|Michael Lawson and his sons attend the Home Run Derby |
in Kansas City, July, 2012.
Michael Lawson loves the game of baseball.
We all know someone like Lawson.
He's the guy who lives and breathes every aspect of the game.
And he just doesn't attend games. He buys jerseys and ball caps and baseball memorabilia. He takes his sons to games. Earlier this year he completed a pilgrimage started ten years ago that included a visit to every major league ballpark in America.
In a town full of bandwagon jumpers and fair weather fans, Michael Lawson is a rarity. He's a true fan.
I met Lawson 11 years ago this week at Pro Player stadium where he had gone to watch the Marlins play the Cincinnati Reds on a Sunday.
I was shooting pictures for a New York Times story on poor attendance at Marlins and Tampa Bay Devil Rays games.

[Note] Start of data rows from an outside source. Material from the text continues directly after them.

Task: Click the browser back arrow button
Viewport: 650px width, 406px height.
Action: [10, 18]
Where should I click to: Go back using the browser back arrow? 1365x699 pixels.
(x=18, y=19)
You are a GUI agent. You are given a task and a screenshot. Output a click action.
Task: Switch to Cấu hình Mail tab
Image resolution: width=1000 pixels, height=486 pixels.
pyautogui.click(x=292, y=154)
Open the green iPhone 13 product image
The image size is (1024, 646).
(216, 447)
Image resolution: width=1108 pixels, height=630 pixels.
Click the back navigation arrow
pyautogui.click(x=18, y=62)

From the photographer's pit I spotted Lawson high up in the cheap seats. From my vantage point at field level, he appeared as just a solitary speck in the midst of a sea of empty, orange seats. I made my way up to his section and shot a few images.

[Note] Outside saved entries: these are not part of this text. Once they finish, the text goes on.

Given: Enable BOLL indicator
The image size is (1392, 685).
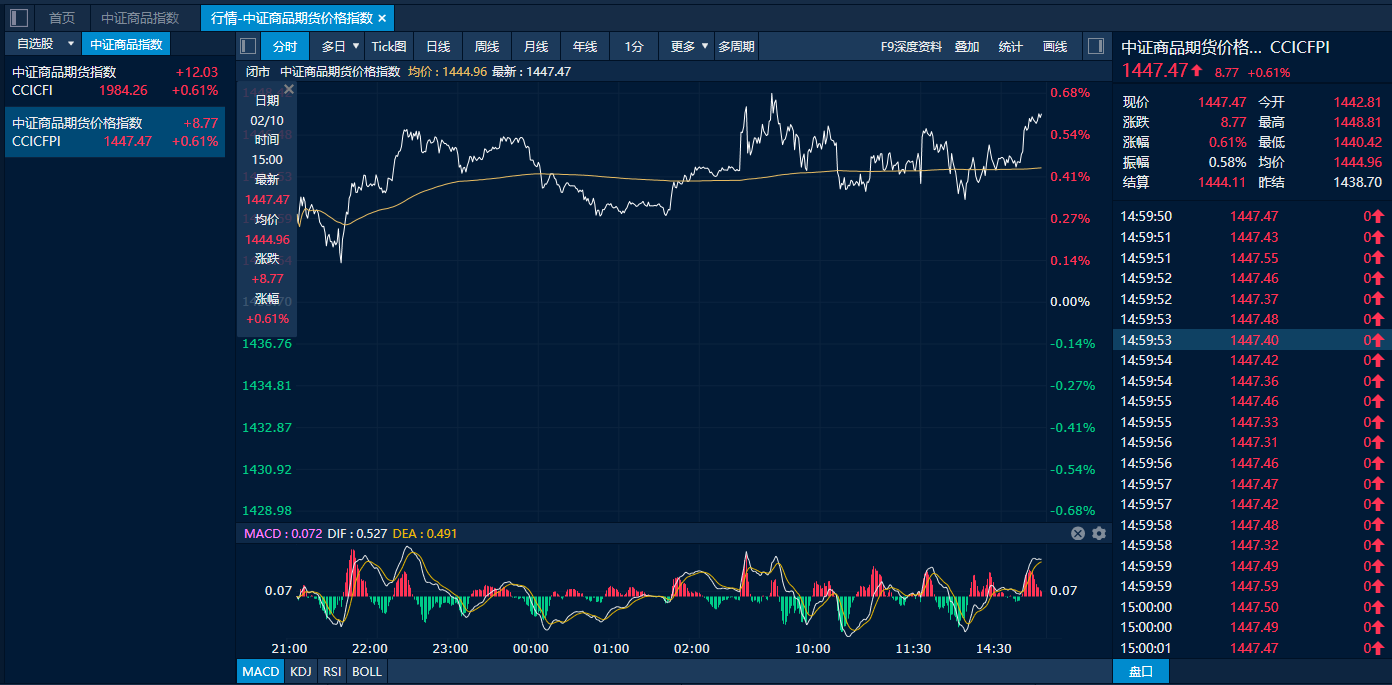Looking at the screenshot, I should (367, 671).
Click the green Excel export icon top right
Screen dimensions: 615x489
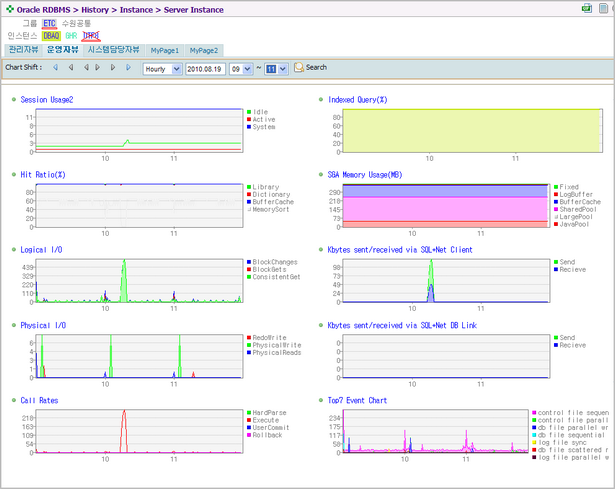pyautogui.click(x=587, y=8)
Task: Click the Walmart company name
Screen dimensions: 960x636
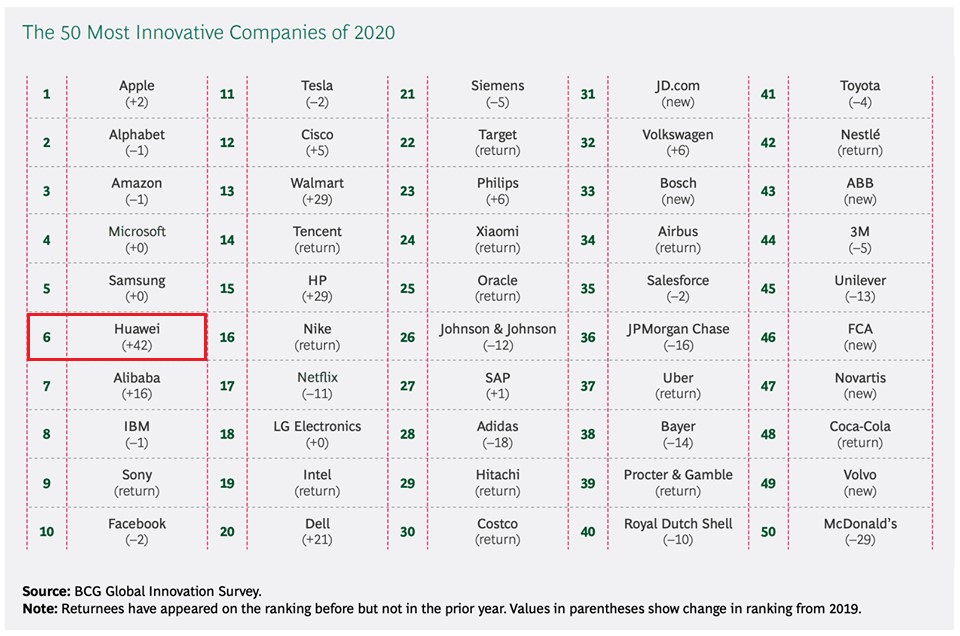Action: pos(317,183)
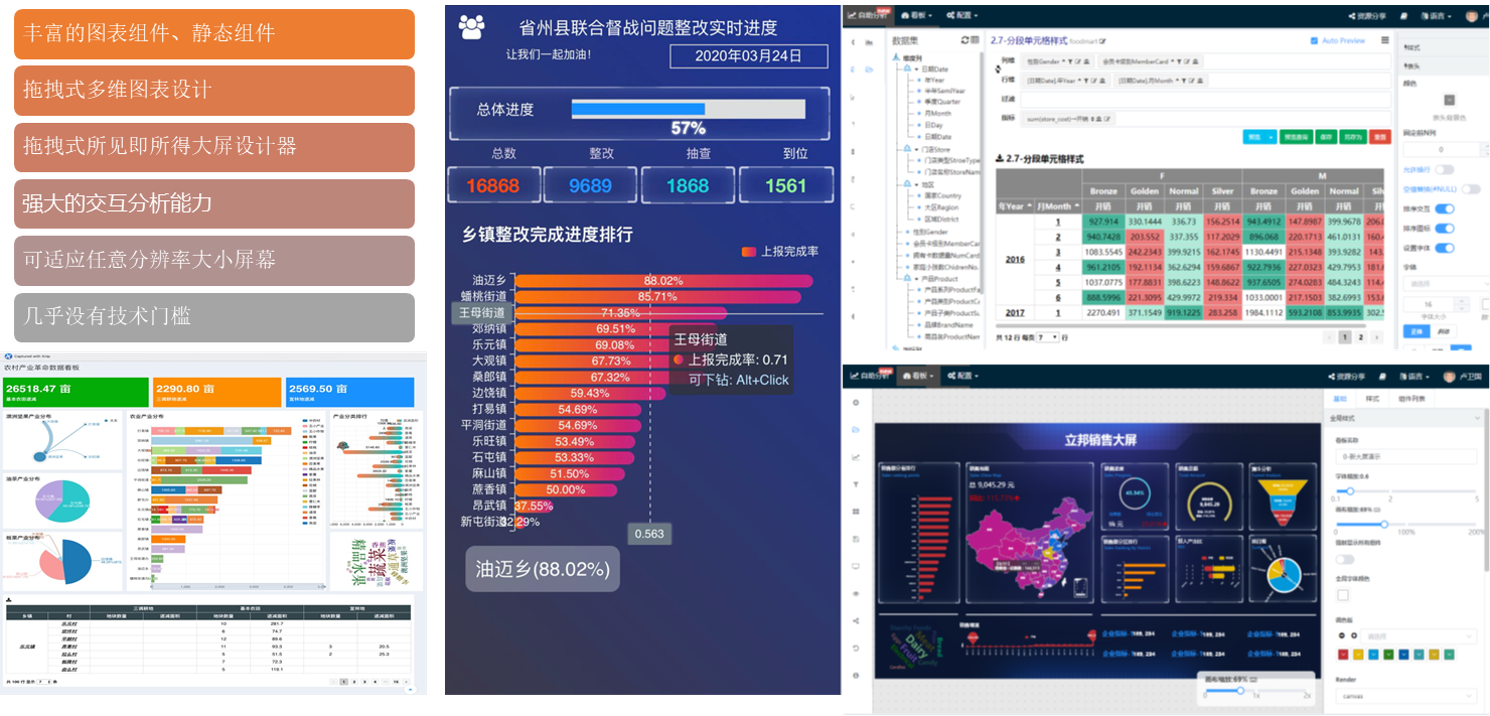Switch to the 样式 tab in designer panel
This screenshot has height=716, width=1490.
(x=1372, y=399)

He told me that he lived just 10 minutes away from the stadium and that he often came to the ball park on days when his wife was shopping or out with friends. He was unapologetic when he admitted to me that he enjoyed the solitude afforded by an empty section.

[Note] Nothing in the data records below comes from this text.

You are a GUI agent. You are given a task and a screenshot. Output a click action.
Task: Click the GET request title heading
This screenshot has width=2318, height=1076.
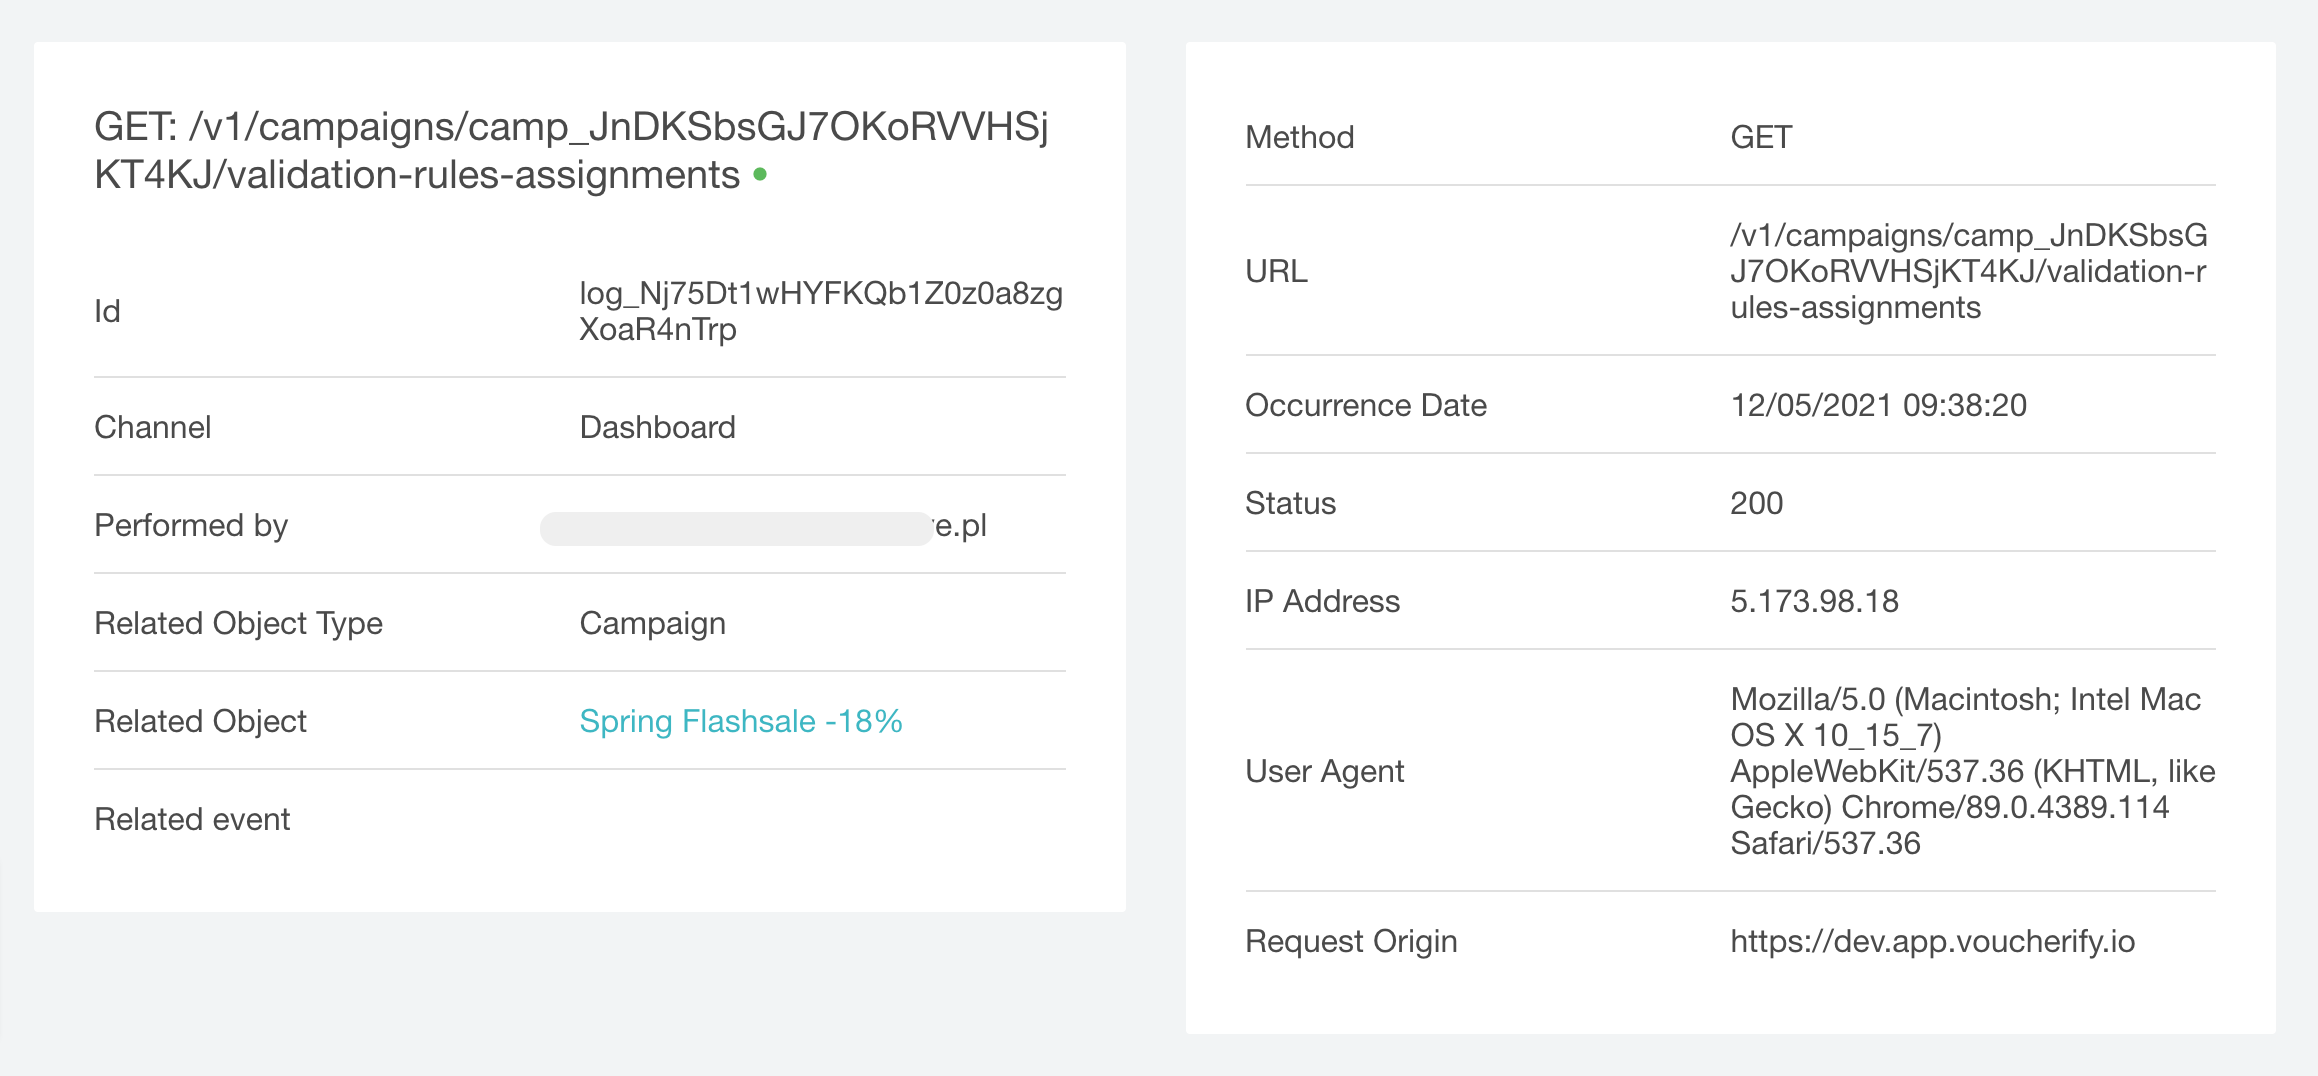(570, 151)
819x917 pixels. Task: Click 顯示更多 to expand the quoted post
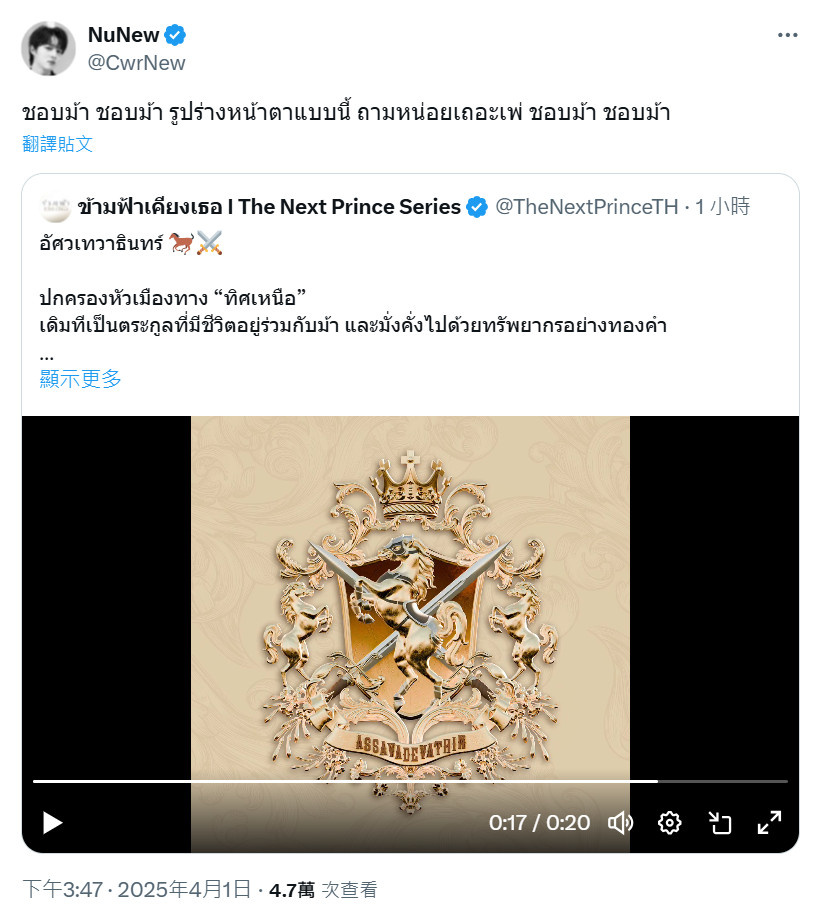80,379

|Michael Lawson at a Marlins game at Pro Player |
Stadium, July, 2001.
Lawson was enthusiastic and optimistic about the Marlins' future on that Sunday.
He told New York Times reporter Rick Bragg, that he believed the fans would eventually return.
But just in case major league baseball in Miami is only a passing dream, "I'll relish every moment I can," [Lawson] said.Fast forward 11 years. Lawson sent me this email today:
I still have the front page of the NY Times framed and hanging up in my house and I'll never forget getting the paper that day day, going right to the Sports section and then realizing it was on the front page.
I still use baseball as my escape from it all and just finished visiting all the MLB parks this year.
You'll still find me still sitting alone from time to time in the Upper Deck at some random ballpark, but mainly with my 2 little boys who have started to adopt a love for the game as well.In his email to me, Lawson pasted a copy of an open letter he wrote to the Marlins last night. He has also sent the email to a few sports writers.
Dear Florida/Miami Marlins,
I’m officially done with you. I am sick and tired of watching you be a farm team for the rest of Major League Baseball. I was there the day the first pitch was thrown and traveled 1,000+ miles this year to see the new stadium only to continue to get let down once again.
The continuous trades make me sick, with all the money I have spent on merchandise and tickets. Over the years, I have said goodbye via trade to Josh Beckett, Kevin Brown, Jeff Conine, Bobby Bonilla, Edgar Renteria, Moises Alou, Gary Sheffield, Al Leiter, Robb Nen, Mike Piazza, Carlos Delgado, Ryan Dempster, Cliff Floyd, Charles Johnson, Mike Hampton, Kevin Millar, Adrian Gonzalez, Derrek Lee, Brad Penny, Mike Lowell, Luis Castillo, Juan Pierre, Miguel Cabrera, Dontrelle Willis and now Anibal Sanchez and Hanley Ramirez. With the trade deadline still six days away, I doubt I will recognize the lineup on 8/1.
Thanks for the two World Series victories, though. I was in the stadium for Game 7 of the 1997 World Series cheering as Craig Counsell crossed home plate, and then back for Opening Day in 1998, cheering after you decimated the team, as everyone booed Wayne Huizenga while he was driven around the field in a gold cart during the pre-game ceremonies.
I travel every year back to South Florida to see the team in Spring Training and during the regular season, only to constantly have this happen. I’m now done for good. You are like a bad relationship that you keep telling yourself will only get better. You are the definition of insanity – “doing the same thing over and over and expecting different results.”
It is my time now to make a trade. Your entire organization is being traded for a new club which houses many of your former players: the Detroit Tigers. I have been following them for many years, as I took up residence there, but always retained my loyalty to you.
Not any longer. 100% of my loyalty has been shifted. It will no longer be “Let’s Go Fish,” but “Let’s Go Tigers.”
Goodbye Billy the Marlin, and hello Paws. Thanks for the memories, though. The good ones were erased by all of the moves you made over the years, but I will always be grateful to you for bringing a professional sports team to South Florida. Even though Joe Robbie, Pro Player, Dolphins and Sun Life Stadium were empty on most nights, I paid my hard earned money to see live professional baseball for many years and created everlasting memories that I will carry with me for ever, with the last one being now.